• **Your objective**
A verbatim copy of every record is required, and no pictures should be included.

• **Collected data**
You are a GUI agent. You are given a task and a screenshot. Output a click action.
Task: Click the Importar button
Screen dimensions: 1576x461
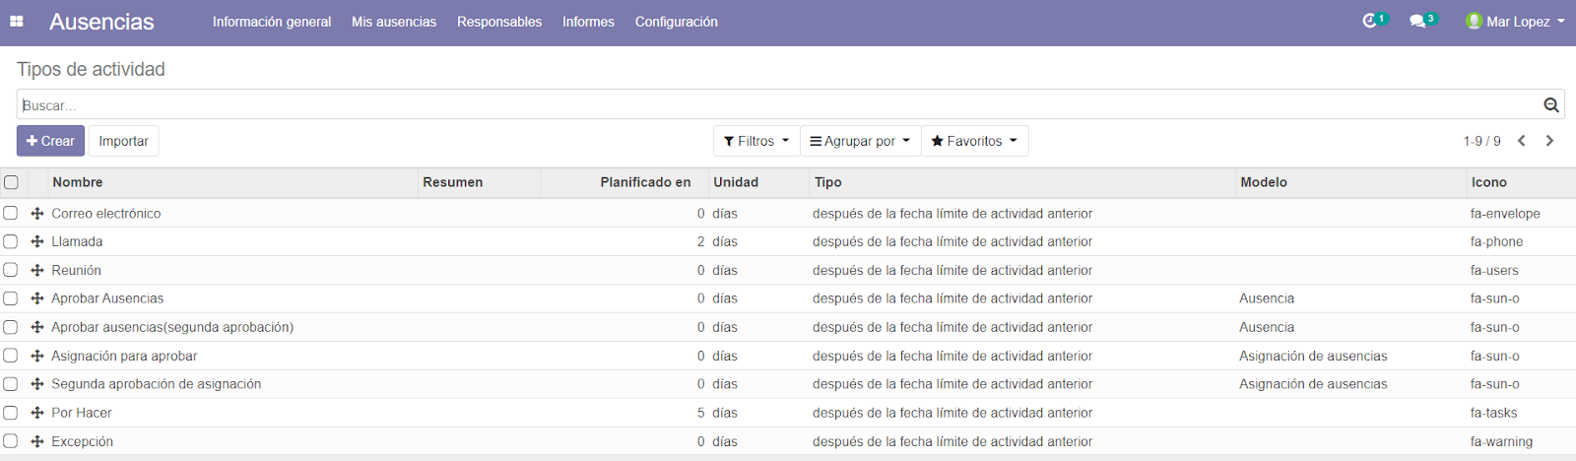tap(123, 141)
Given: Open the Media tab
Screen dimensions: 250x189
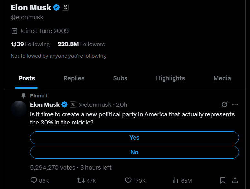Looking at the screenshot, I should point(222,78).
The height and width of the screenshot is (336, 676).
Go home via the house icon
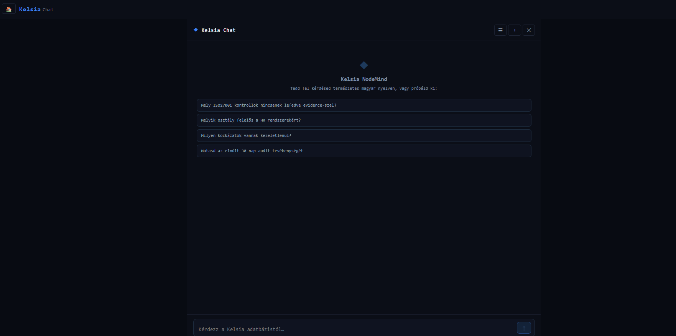coord(9,9)
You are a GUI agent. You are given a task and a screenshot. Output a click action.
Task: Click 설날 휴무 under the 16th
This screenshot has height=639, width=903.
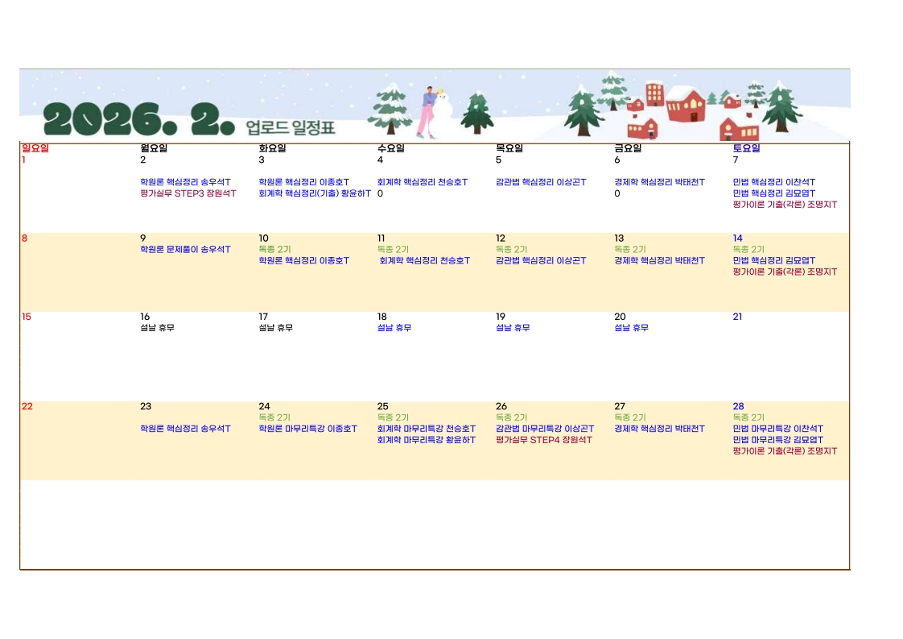157,328
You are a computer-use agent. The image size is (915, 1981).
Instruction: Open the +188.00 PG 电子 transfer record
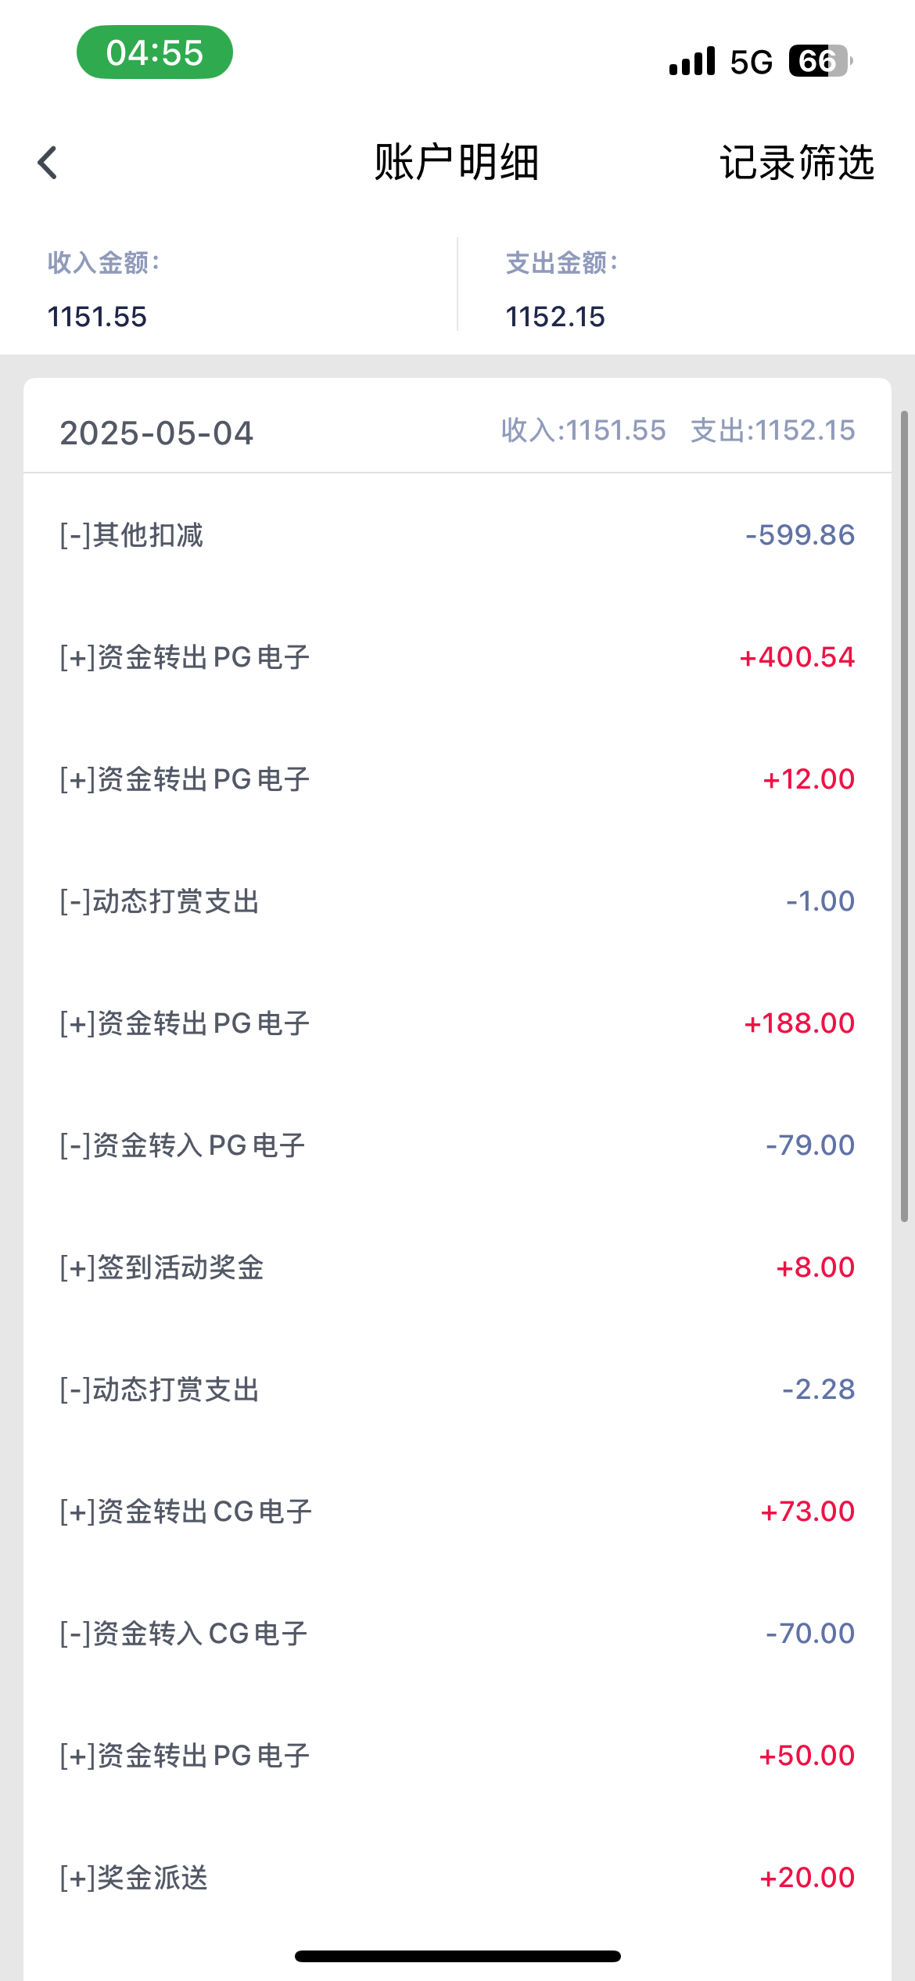(x=458, y=1023)
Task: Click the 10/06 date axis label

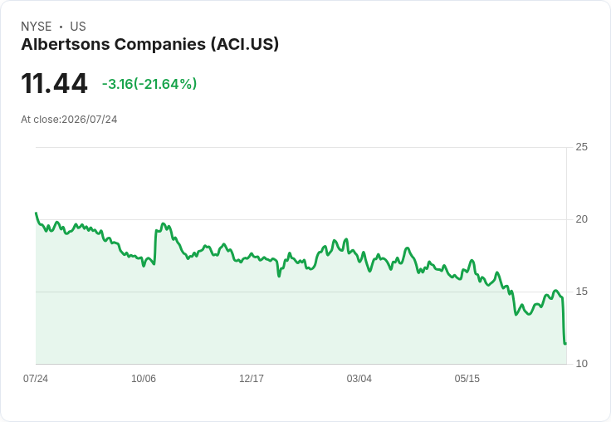Action: coord(144,378)
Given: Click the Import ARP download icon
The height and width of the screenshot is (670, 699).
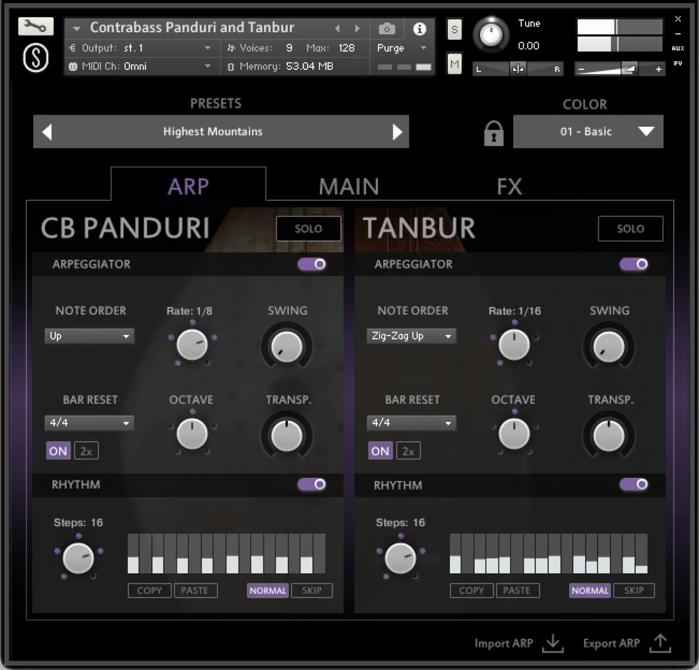Looking at the screenshot, I should 552,643.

• **Solution to this exercise**
You are a GUI agent. You are given a task and a screenshot. Output a click action.
Task: Click the Importar button
Screen dimensions: 1576x461
tap(123, 141)
Given: Open the Media tab
Screen dimensions: 250x189
Looking at the screenshot, I should point(222,78).
The height and width of the screenshot is (336, 676).
Go home via the house icon
coord(9,9)
You are a GUI agent. You are given a task and a screenshot. Output a click action.
Task: Click 설날 휴무 under the 16th
This screenshot has height=639, width=903.
157,328
You are a computer-use agent. The image size is (915, 1981).
Instruction: Open the +188.00 PG 电子 transfer record
(x=458, y=1023)
Task: Click the 10/06 date axis label

Action: coord(144,378)
Given: Click the Import ARP download icon
The height and width of the screenshot is (670, 699).
Looking at the screenshot, I should 552,643.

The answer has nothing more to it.